Задание A:
Ответьте на вопросы по отрывку о театре Додина:
(i) Что пообещал генсек, взошедший на Мавзолей в марте 85-го?
(ii) По чьему роману сочинена фреска «Братья и сестры»?
(iii) На какую реку отправился Додин со своими актерами?
Задание B: Почему, согласно отрывку о театре Додина, время действия «Братьев и сестер» перенесли из 70-х в первые послевоенные годы? Ответьте в одном–трех предложениях.
Задание C: Продолжите отрывок о театре Додина, начав сразу после его последнего предложения.

Это был один полюс речи. Другой же полюс Смоктуновский открывал исподволь и как бы отчужденно от героя, вернее, от его сознания. Речеговорение погружалось в стихию бессознательного и становилось орудием медленной пытки. Патока неторопливой речи обволакивает и удушает собеседника. Промолвит слово и проверяет: так ли сказал, накинул ли петельку на человека. Изматывающий ритм, вибрирующая, журчащая, проникающая интонация. Поток уменьшительных суффиксов, как бы заласкивающих, зализывающих наносимую рану. Этими суффиксами он доводит свою жертву до полного отупения. Через слово поминает бога, сделав его своим пространственным и психологическим центром. Своими средствами актер творил образ и облик Пустословия, которое Щедрин открыл как уродливое и страшное в своей дальнобойной силе явление русской жизни.
Спектакль Льва Додина появился на свет в 1984 году, в щедринское по колориту время. Именно тогда череда «умертвий» настигла страну. Один за другим ложились у Кремлевской стены вожди, один за другим восходили на Мавзолей с прощальной речью их преемники. Жизнь пародировала мхатовский спектакль. В марте 85-го на Мавзолей взошел последний генсек. Речь была вполне казенная. И лишь одним нестандартным словцом он проговорился и резанул слух. «Мы будем бороться против пустословия», — пообещал генсек. В этот момент я немедленно вспомнил о «Господах Головлевых» и нашем великом актере, который тогда еще играл Иудушку на главной сцене страны.
В начале 80-х власти дали Л.Додину во владение захудалый Малый драматический театр, призванный обслуживать тружеников Ленинградской области. Обретя свой театр, Додин стал «обслуживать» мир. Перемена статуса началась с сочинения театральной фрески под названием «Братья и сестры» (по роману Федора Абрамова). Режиссер как бы подводил исторический фундамент под спектакль «Дом»: время действия «Братьев и сестер» отодвинулось из 70-х в первые послевоенные годы.
Спектакль был сыгран в основном молодыми актерами, вчерашними додинскими студентами. Студенты были хорошо выучены, а Додин был к тому же вооружен опытом Любимова и его «Деревянных коней» (в основе которых, напомню, тоже лежала проза Абрамова). Колхозную сагу должны были сыграть городские мальчики и девочки, только что вышедшие из стен школы.
Начали не с изобретений, а с воспоминаний. Вспомнили, как некогда в ранние годы МХТ актеры ходили на Хит- ров рынок «изучать жизнь» (перед тем как поставить «На дне» Горького). Вот точно так же Додин со своими актерами двинулся на реку Пинегу под смешки театральных обывателей. Они прожили лето на Севере, в абрамовской деревне, существовавшей так, как будто война еще не закончилась. Они изучили и освоили народную речь, тот особый северный говор и интонацию, в которую неотторжимо впечатана душа человека. В самом этом говоре они обнаружили десятки оттенков, которые потом виртуозно использовались на сцене. То было не подражание народной речи, всегда неловкое. Нет, то был интонационный образ народной жизни, который откликался образу изобразительному.

Исходные данные:
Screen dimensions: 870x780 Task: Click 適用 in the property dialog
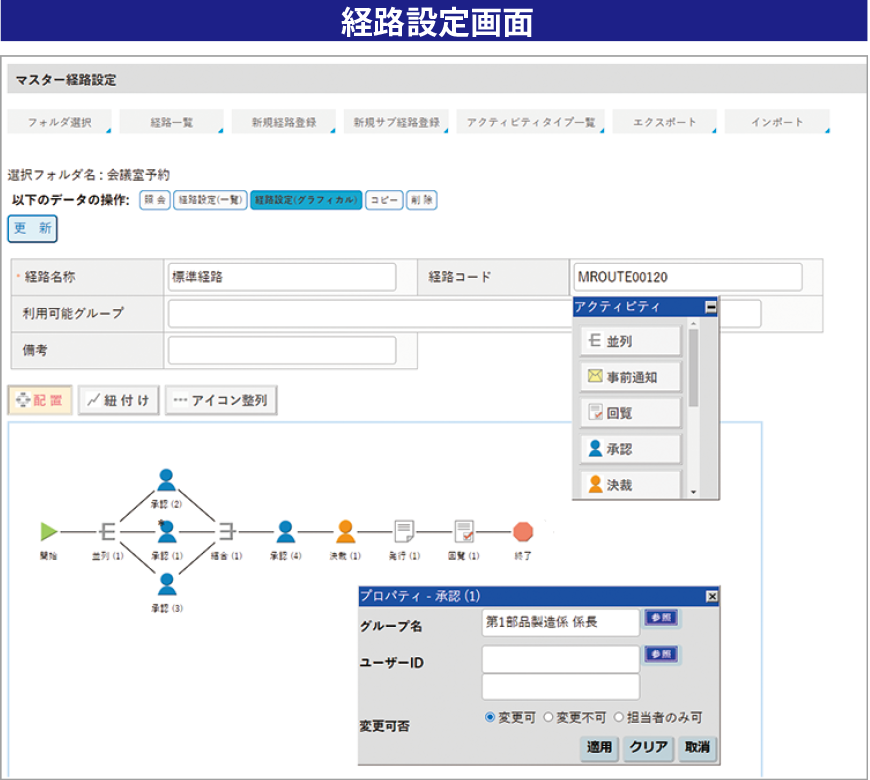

Ответ A:
(i) «Мы будем бороться против пустословия».
(ii) По роману Федора Абрамова.
(iii) На реку Пинегу.

Ответ B: Так режиссер как бы подводил исторический фундамент под спектакль «Дом».

Ответ C:
Прямо по центру сцены стоял большой щит, вроде стены деревенской избы, сбитой из старых, выщербленных бревен. По бокам от порталов раскачивались на оси две длинные деревянные жерди, которые могли замкнуть сцену или, напротив, распахнуть ее для тех, кто захочет сюда войти. Потом на сцену бросят луч света, замелькают на бревенчатом «экране» кадры военной кинохроники, прозвучит по радио знакомый голос с грузинским акцентом. Сталин обратится к советскому народу, но не к «товарищам», а к «братьям и сестрам». Бывший семинарист в критический момент вспомнит Священное писание и поменяет узаконенную им самим лексику. Затем деревянный «экран» поднимется вверх и откроет за собой группу людей, напряженно вглядывающихся вдаль. Стоп-кадр. Застывший эпиграф. Из канувшей эпохи, из прошлого смотрят на нас те самые «братья и сестры».
Деревянный «занавес» Кочергина окажется сродни шерстяному занавесу Боровского в «Гамлете». Он также будет бесконечно преображаться, открывая запасы метафорической энергии: то перед нами потолок избы, то полог неба, то земля, то колыбель любви, то гнетущий образ все равняющей смерти.
В двух вечерах пекашинской летописи Додин восстанавливал целую эпоху послевоенной жизни. Он занял в спектакле почти пятьдесят человек и сумел объединить их единой художественной волей. Коллективный образ вымирающей деревни был воссоздан с той душевной затратой, которая заставляла вспоминать о раннем МХТ или молодом «Современнике».
Понятию «народная сцена», опошленному десятилетиями имитаций, был возвращен изначальный смысл. Актер приучался к новой театральной грамматике, к скульптурному и музыкальному ощущению пространства. На деревенском материале Додин творил визуальный театр, который на Западе знают по работам Тадеуша Кантора или Роберта Уилсона. Только здесь литература не была второстепенной.
Тут учили не только видеть, но учили жить. Без этого «учительства» театральный эпос в России не состоятелен.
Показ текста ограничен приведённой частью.